## PAGE TEXT
= = = = =
Five U.S. troops are being investigated, a U.S. military official told The Associated Press.

It is the fifth pending case involving alleged slayings of Iraqi civilians by U.S. troops.

The suspects in the killing, which took place in March, were from the same platoon as two soldiers kidnapped and killed south of Baghdad this month, said the official, who is close to the investigation and spoke on condition of anonymity because of the sensitivity of the case.

One soldier was arrested after admitting his role in the alleged attack on the family, the U.S. official said. The official said the rape and killings appear to have been a "crime of opportunity," noting that the soldiers had not been attacked by insurgents but had noticed the woman on previous patrols.

One of the family members they allegedly killed was a child, said a senior Army official who also requested anonymity because the investigation is ongoing. Some of the suspects allegedly burned the woman's body to cover up the attack, the U.S. official said.

In Baghdad, the U.S. military issued a sparse statement, saying only that Maj. Gen. James D. Thurman, commander of the 4th Infantry Division, ordered a criminal investigation into the alleged slaying of a family of four in Mahmoudiya, 20 miles south of Baghdad.


U.S. Army soldiers from the 1st Battalion, 502nd Infantry Regiment conduct a routine patrol in May in Mahmoudiyah, Iraq. The U.S. Army will investigate charges that five American soldiers from the unit were involved in the killings of four Iraqi relatives, including a woman who had been raped, military officials said Friday.
= = = = =
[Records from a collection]
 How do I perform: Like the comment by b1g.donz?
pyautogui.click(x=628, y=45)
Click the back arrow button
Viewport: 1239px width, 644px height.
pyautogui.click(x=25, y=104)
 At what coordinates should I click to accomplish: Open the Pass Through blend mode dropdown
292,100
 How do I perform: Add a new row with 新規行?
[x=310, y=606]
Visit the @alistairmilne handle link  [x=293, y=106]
= = = = =
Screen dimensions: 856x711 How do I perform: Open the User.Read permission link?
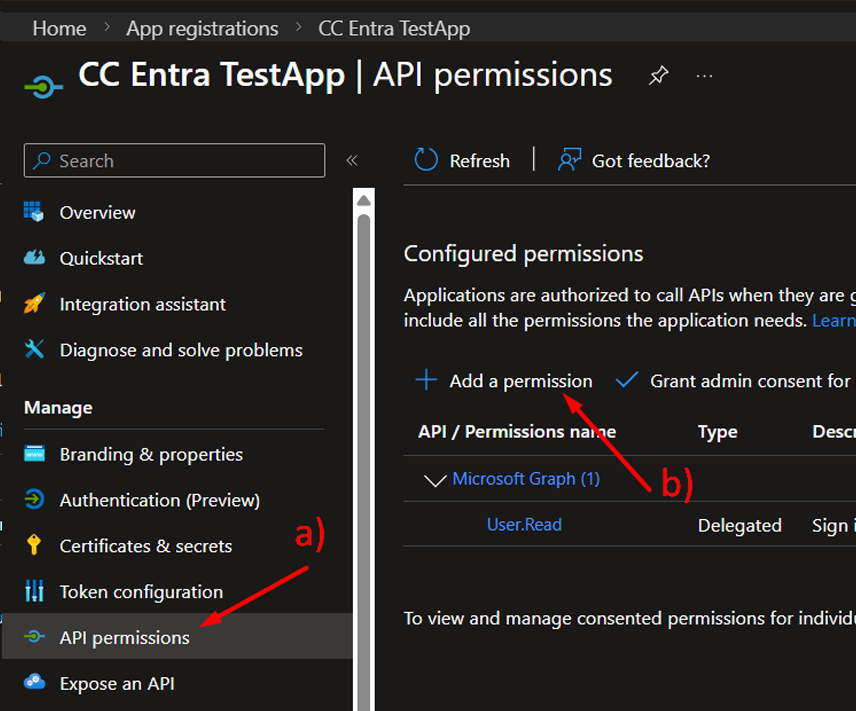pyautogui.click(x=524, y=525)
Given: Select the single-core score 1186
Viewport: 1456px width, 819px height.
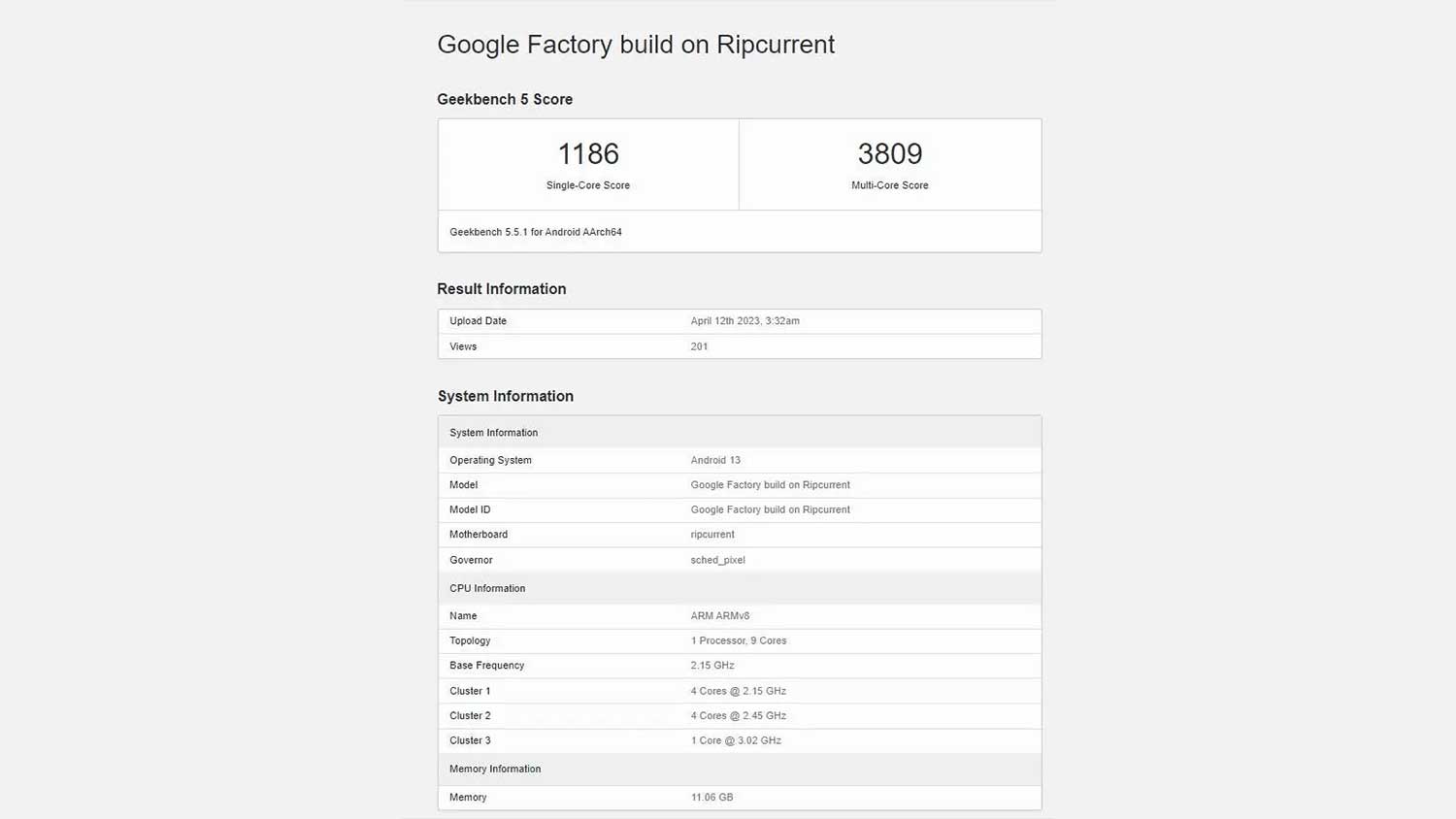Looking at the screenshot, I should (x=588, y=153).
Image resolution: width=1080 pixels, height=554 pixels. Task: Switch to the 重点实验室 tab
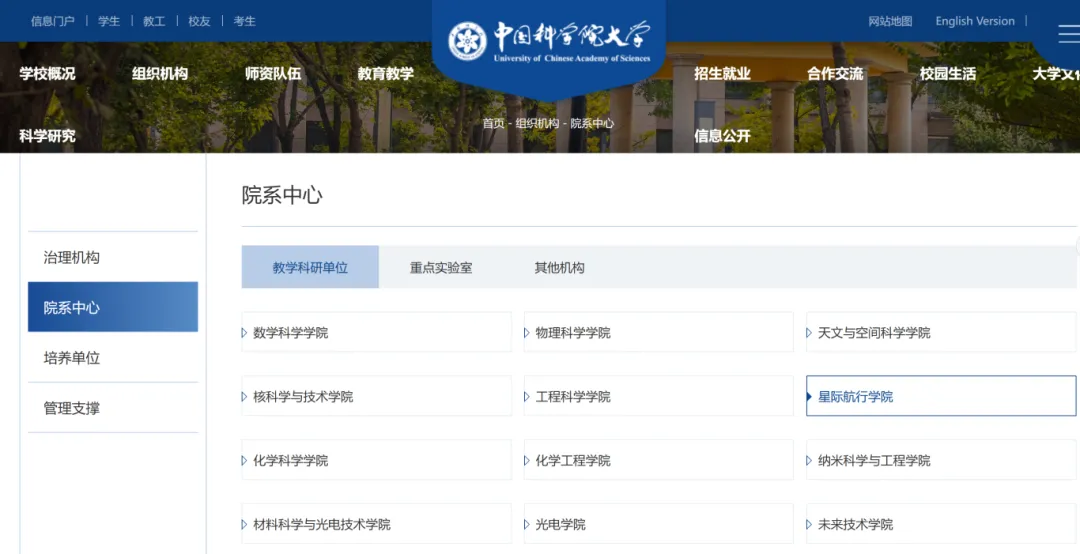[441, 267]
= = = = =
## WHAT IS BEING ASKED
Answer these questions using the news report:
1. In what month did the killing take place?
2. Who ordered the criminal investigation into the alleged slaying of the family of four?
3. Which battalion and regiment were the soldiers on patrol in Mahmoudiyah from?

## RESPONSE
1. March.
2. Maj. Gen. James D. Thurman, commander of the 4th Infantry Division.
3. The 1st Battalion, 502nd Infantry Regiment.